Thursday, January 19, 2017
Fight against cybercrime is here to stay (By Faustine Kapama)
A
bill for such law was moved by the Attorney General, the government’s chief
legal advisor before the National Assembly in April 2015 where it was widely
discussed before being endorsed and later accorded presidential assent to
become a law of the land. The objectives of Cybercrimes Act No. 14 of 2015
include, among others, to provide a framework for the protection of individual
rights and freedoms against cybercrimes and provide mechanism and framework of
combating cybercrimes.

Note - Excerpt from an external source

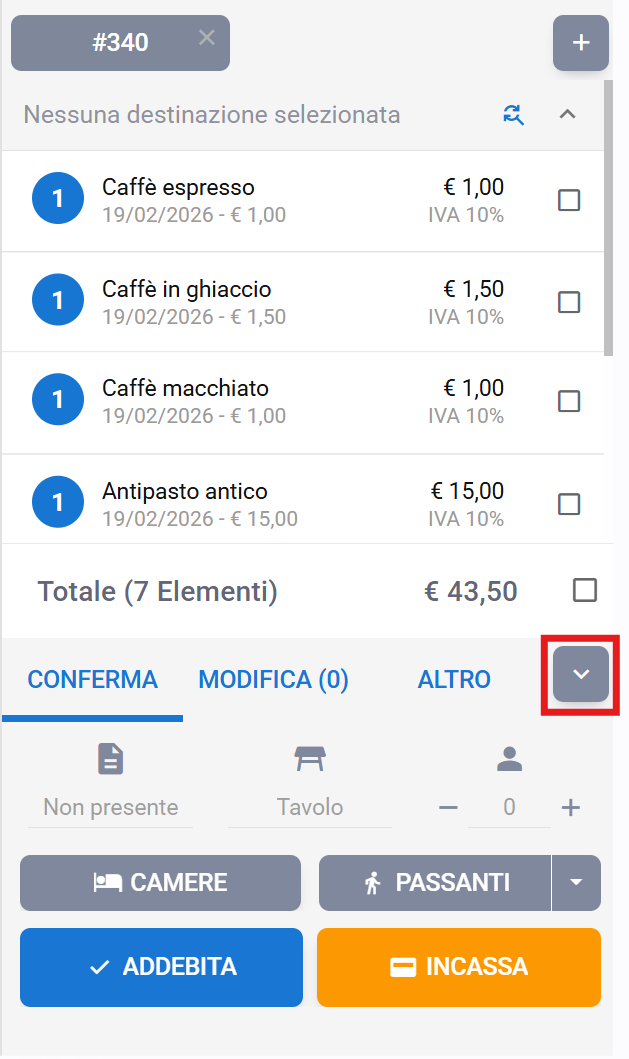Close the #340 order tab

[x=206, y=38]
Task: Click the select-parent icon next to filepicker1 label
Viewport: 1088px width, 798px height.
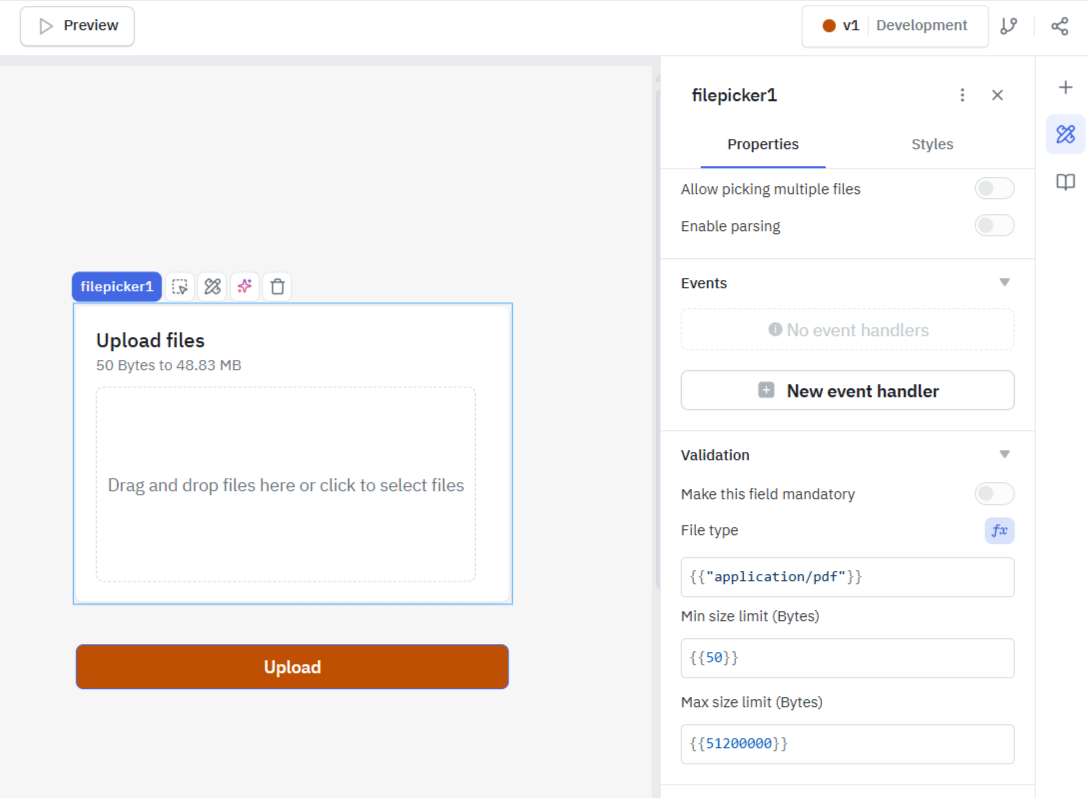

Also to establish offences and punishments relating to
cybercrimes and to outline rules and procedures for the investigation and
prosecutions, to provide for rules on the liability of service providers in
relation to crimes and to provide protection of the national economy, financial
services against cybercrimes. The endorsement of the law was received with
criticisms from a section of Tanzanians with Advocate Jebra Kambole, believing
that such legislation was bad law, went extra miles by knocking doors of the
High Court to have several provisions contained therein annulled. He
specifically attacked eight provisions, notably Sections 4, 5, 6, 7, 8, 9, 10,
11, 14, 19, 21, 22, 31, 32, 33, 34, 35, 37, 38 and 50 of the Act, alleging that
they contravened several Articles under the constitution, notably the right to
communication and the right to bed hear for individuals. The grounds upon which
Mr Kabole, the petitioner, relied upon ranged from subjective and arbitrary
interpretations and application of the Cybercrimes Act by law enforcement
organs, infringement of the right to privacy, restriction of the right to
freedom of communication and denial of right to be heard. He had complained
that lack of interpretation of words used in some of provisions under the Act,
notably unlawfully, intentional, unauthorised person, or data, or information,
or access could lead to arbitrary arrest and unjustified actions by the law
enforcement organs on various offences. According to him, such provisions were
unconstitutional in that they infringed his right to seek, receive and, or
disseminate information guaranteed under Articles 16, 17 (1), 18, 21 (1) and
(2) of the Constitution of United Republic of Tanzania. The arguments advanced
by the petitioner were vehemently contested by the Principal State Attorney
Alesia Mbuya, for the Attorney General, who was the respondent in the matter,
that the petitioner had wrongly interpreted the provisions under the
Cybercrimes Act because they are in order with the parent law of the land. A
panel comprising Judges John Ruhangisa, Winfrida Korosso and Lugano Mwandambo
was assigned to determine the constitutionality of the widely criticised law by
some activists and ruled that the grounds advanced by Mr Kambole lacked merits.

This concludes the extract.